Nos éminents correspondants de l’antenne de Tarbes ont eu dernièrement à se pencher sur le devenir d’une adhérente qui fut embauchée le siècle dernier (janvier 1990) par La Poste comme gérante de l’agence postale de l’Ormeau.

Elle sollicitait l’aide de la CFDT S3C pour faire reconnaître par la Poste son statut de salariée et mettre fin à 18 années d’incertitudes quant à son devenir. Accessoirement elle reprochait à son employeur le non versement de commissions sur les ventes de produits postaux ainsi que l’arrêt brutal du remboursement des frais liés à son abonnement téléphonique.

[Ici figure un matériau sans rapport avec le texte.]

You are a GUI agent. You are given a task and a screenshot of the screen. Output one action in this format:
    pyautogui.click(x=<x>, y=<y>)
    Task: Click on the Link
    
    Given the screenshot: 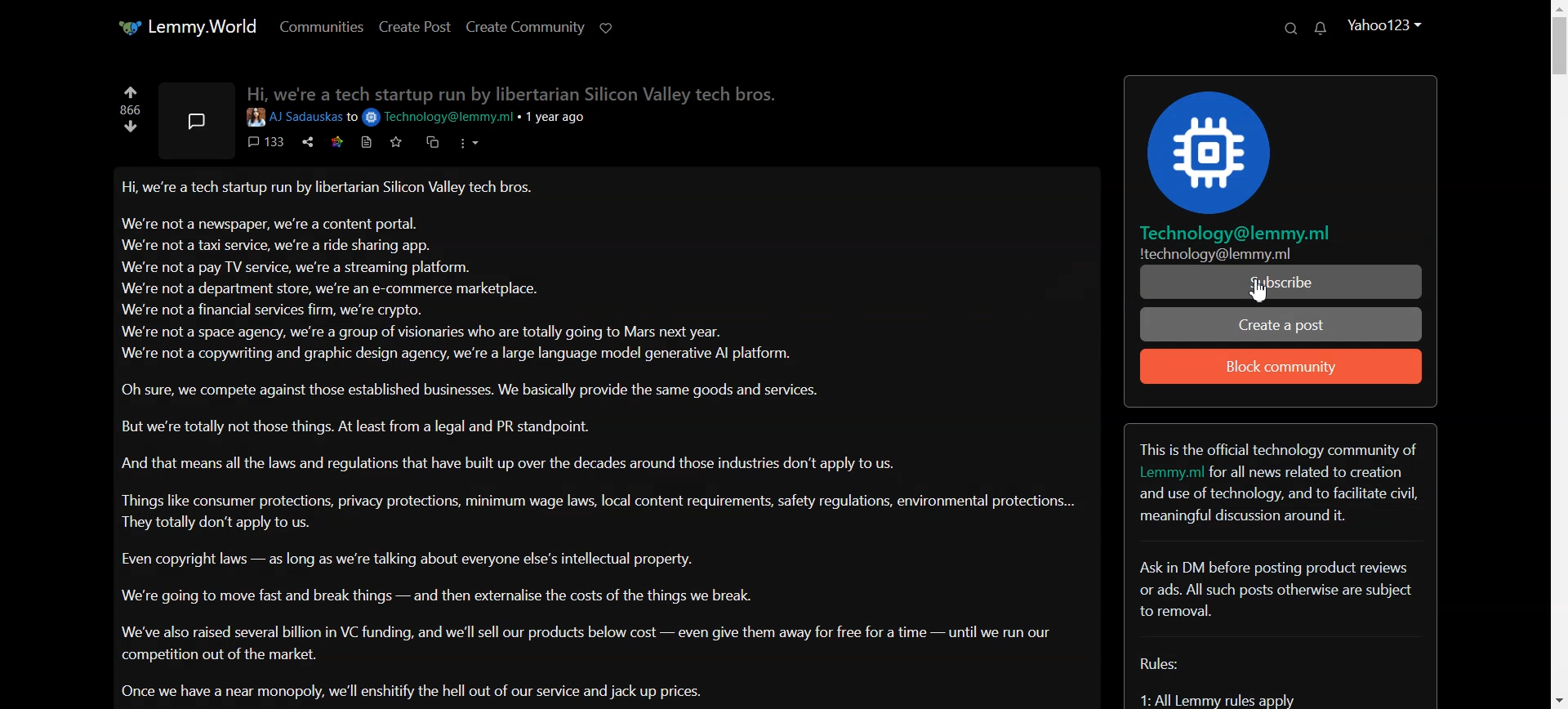 What is the action you would take?
    pyautogui.click(x=335, y=141)
    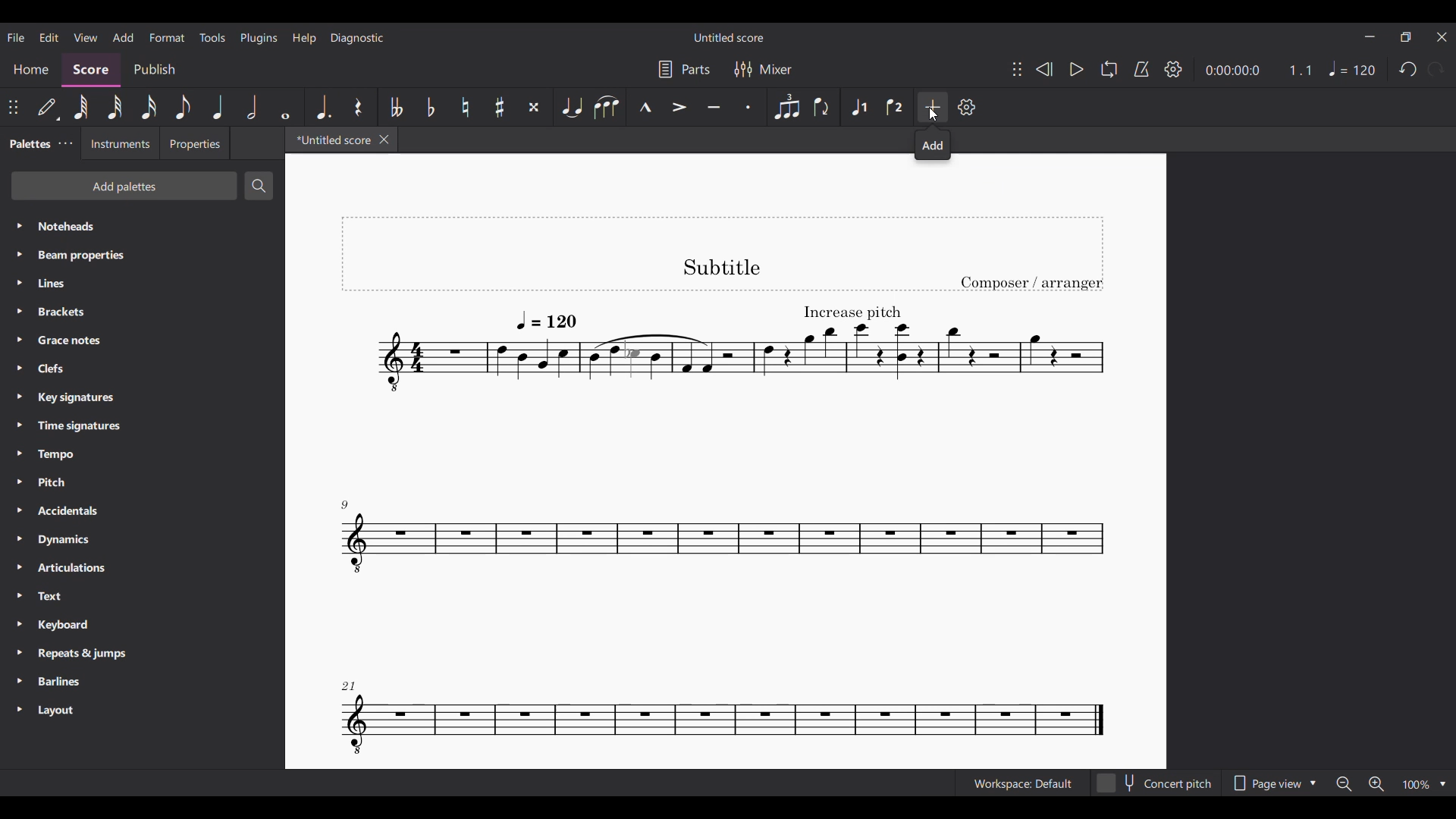 The image size is (1456, 819). What do you see at coordinates (394, 106) in the screenshot?
I see `Toggle double flat` at bounding box center [394, 106].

Les tentatives de règlement amiable s’étant soldés par une fin de non recevoir l’antenne 65 décide fin 2007 de porter le contentieux devant le Conseil des prud’hommes de Tarbes. Dès lors La Poste n’a eu de cesse de vouloir déclarer incompétente cette juridiction civile au profit du Tribunal administratif, car d’après elle la gérance d’agence postale est une concession de service public et donc la compétence juridictionnelle ne peut être qu’administrative.

Lors de l’audience la CFDT S3C a étayé sa demande par un faisceau d’éléments qui plaident en faveur de la reconnaissance du statut de salariée.

  • Présomption de salariat par affiliation au régime général de la Sécurité sociale et par le lien de subordination au sens de l’art. L. 8221-6 (ex L. 120-3) du Code du travail et de la jurisprudence : horaire de travail ; fourniture d’une prestation personnelle et exclusive, fourniture du matériel, des matières premières ou des produits par la Poste ; intégration dans un service organisé, subordination au receveur des recettes, rémunération.
  •  Cotisation au régime de la mutuelle  qui implique de facto le statut d’agent contractuel de droit privé.
  • Jurisprudence constante du Conseil d’Etat et de la Cour de cassation précisant que les agents des établissements publics à caractère industriel et commercial (EPIC) sont liés à leur employeur par un contrat de travail de droit privé.
  • La salariée fut également électeur et éligible lors des élections 2004 des représentants du personnel.

L’action fut payante car le Conseil des prud’hommes de Tarbes a donné raison à l’antenne de Tarbes et a condamné La Poste à requalifier le contrat et à régler les commissions dues ainsi que de substantiels dommages et intérêts.